[Start of Document passage]
More and more workers are waking up to this reality. As they do, more and more workers are seeking to form unions. And, despite threats and intimidation from their employers, more and more of those workers are succeeding.
Boy is the Project 2025 crowd mad about that. That’s why they loaded up their gameplan with a host of measures aimed at weakening unions.
A target on our backs
None is more radical, nor more dangerous, than their recommendation that Congress seek to ban collective bargaining in the public sector. Yes, they would try to prevent any public employee anywhere from being able to join a union.
This is not just an idle threat. We saw what happened in Wisconsin when Republican Gov. Scott Walker pushed through an anti-union law that resulted in a decline of more than 60% in public employee union membership. Iowa soon followed suit. And now Florida Gov. Ron DeSantis is leading an all-out attack on public sector unions in that state, stripping thousands of public employees of their bargaining rights.
No doubt about it, Project 2025 is coming after the power of working people.
But know this: We’re ready to fight back. The entire labor movement in this country is rising up to say ‘no way’. We’re determined to stop them in their tracks, defend the gains we have made and make sure the path to progress remains open.
The surest way to do that this fall is by voting, and volunteering to help get out the vote, for union-recommended candidates. Let’s get to it!
[End of Document passage]
[Start of Excerpted records]
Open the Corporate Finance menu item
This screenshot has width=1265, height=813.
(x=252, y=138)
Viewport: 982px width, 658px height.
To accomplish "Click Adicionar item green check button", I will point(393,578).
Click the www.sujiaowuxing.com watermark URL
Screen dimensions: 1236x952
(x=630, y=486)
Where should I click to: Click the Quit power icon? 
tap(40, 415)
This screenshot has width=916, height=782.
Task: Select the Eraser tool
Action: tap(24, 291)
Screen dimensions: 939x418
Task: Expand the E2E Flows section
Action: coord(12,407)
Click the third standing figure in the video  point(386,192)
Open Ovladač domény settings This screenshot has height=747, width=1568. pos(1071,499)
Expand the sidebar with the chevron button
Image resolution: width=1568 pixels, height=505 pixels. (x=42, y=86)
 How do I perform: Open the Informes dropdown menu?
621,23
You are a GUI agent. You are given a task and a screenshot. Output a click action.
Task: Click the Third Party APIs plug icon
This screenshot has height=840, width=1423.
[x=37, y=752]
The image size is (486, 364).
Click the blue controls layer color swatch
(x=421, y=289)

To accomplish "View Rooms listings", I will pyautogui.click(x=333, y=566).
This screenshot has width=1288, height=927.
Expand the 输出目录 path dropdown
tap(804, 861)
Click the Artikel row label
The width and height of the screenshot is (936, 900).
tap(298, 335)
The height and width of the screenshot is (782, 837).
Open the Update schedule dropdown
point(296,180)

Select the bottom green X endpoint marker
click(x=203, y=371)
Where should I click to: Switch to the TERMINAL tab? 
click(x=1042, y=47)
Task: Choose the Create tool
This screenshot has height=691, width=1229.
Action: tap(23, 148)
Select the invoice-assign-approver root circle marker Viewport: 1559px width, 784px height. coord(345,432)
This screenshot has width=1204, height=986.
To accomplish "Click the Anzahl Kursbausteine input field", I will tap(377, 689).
[End of Excerpted records]
__Problem 1__:
In the passage on Project 2025 and unions, by how much did public employee union membership fall in Wisconsin after the anti-union law?
__Problem 2__:
List every U.S. state named in the passage on Project 2025 and unions.
__Problem 3__:
Translate this sentence from the passage on Project 2025 and unions into Spanish: "No doubt about it, Project 2025 is coming after the power of working people."

__Solution 1__:
More than 60%.

__Solution 2__:
Wisconsin, Iowa, Florida

__Solution 3__:
Sin duda alguna, el Proyecto 2025 va tras el poder de los trabajadores.